Task to carry out
Please render everything from the line containing "The width and" down to and including the line containing "tap(104, 177)" as a two-column CSV with the headers text and answer, one row per entry. Put each value in a single quoted field, replace line breaks with spaces, and leave the pictures out.

Data for this task

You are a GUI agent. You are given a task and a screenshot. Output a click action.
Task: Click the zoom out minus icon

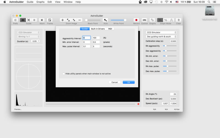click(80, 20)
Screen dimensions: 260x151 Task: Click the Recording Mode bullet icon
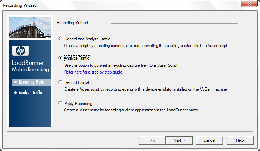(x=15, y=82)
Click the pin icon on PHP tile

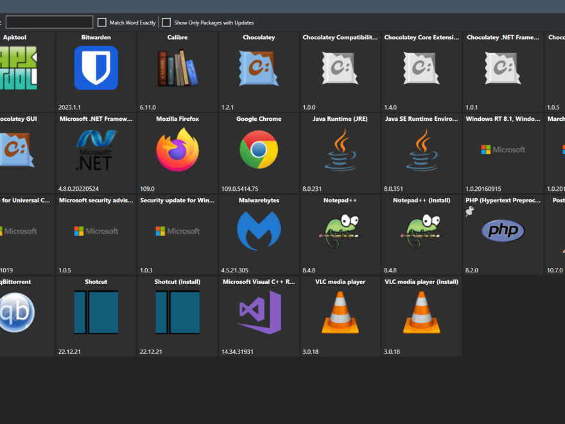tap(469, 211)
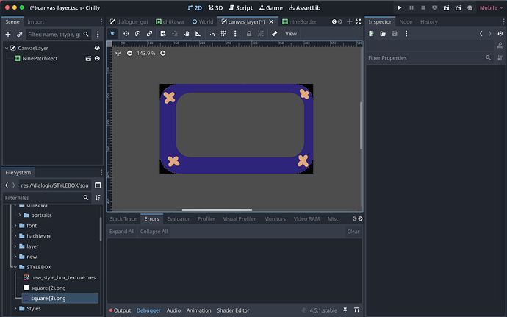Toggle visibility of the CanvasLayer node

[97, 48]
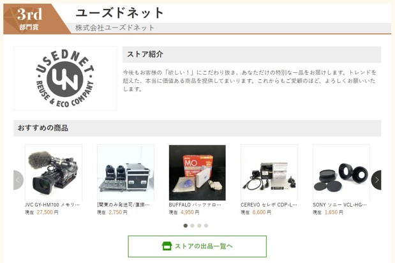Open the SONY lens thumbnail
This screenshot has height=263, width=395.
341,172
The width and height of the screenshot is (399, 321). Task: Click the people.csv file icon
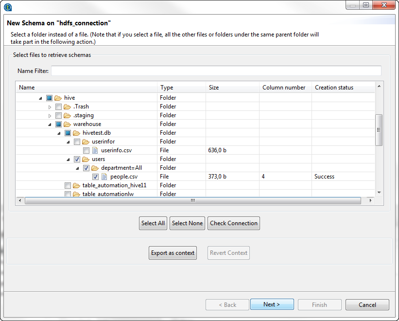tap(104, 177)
==
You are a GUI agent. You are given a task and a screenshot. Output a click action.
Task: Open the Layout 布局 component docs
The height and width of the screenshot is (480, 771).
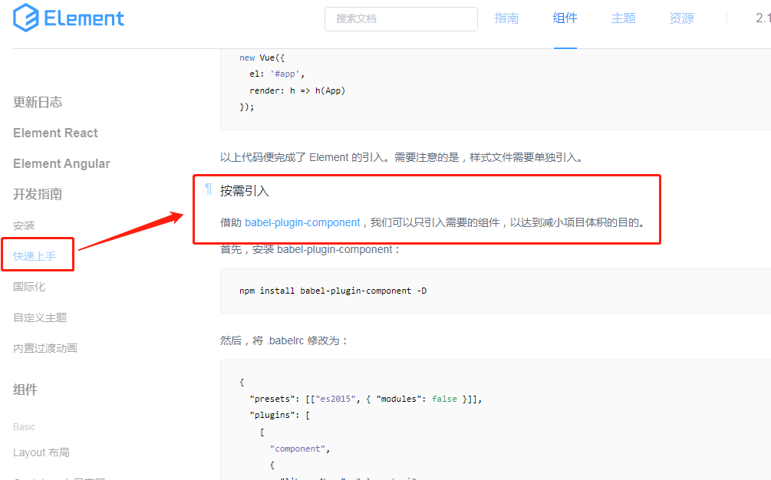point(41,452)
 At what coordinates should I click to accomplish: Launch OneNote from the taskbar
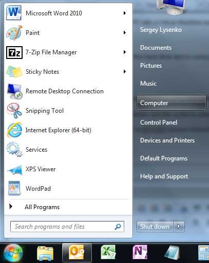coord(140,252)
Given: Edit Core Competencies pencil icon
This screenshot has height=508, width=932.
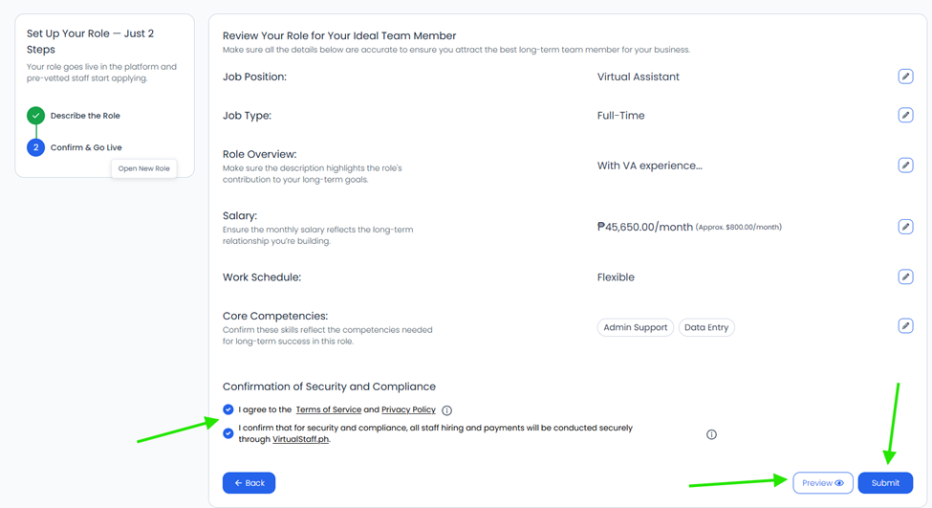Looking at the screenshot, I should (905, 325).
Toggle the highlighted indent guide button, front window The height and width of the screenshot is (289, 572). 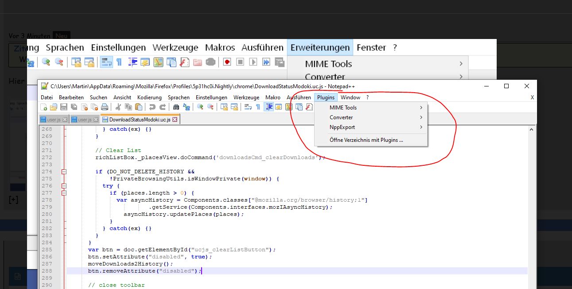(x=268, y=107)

Solution
text,answer
"The width and height of the screenshot is (399, 321). Task: Click the people.csv file icon","tap(104, 177)"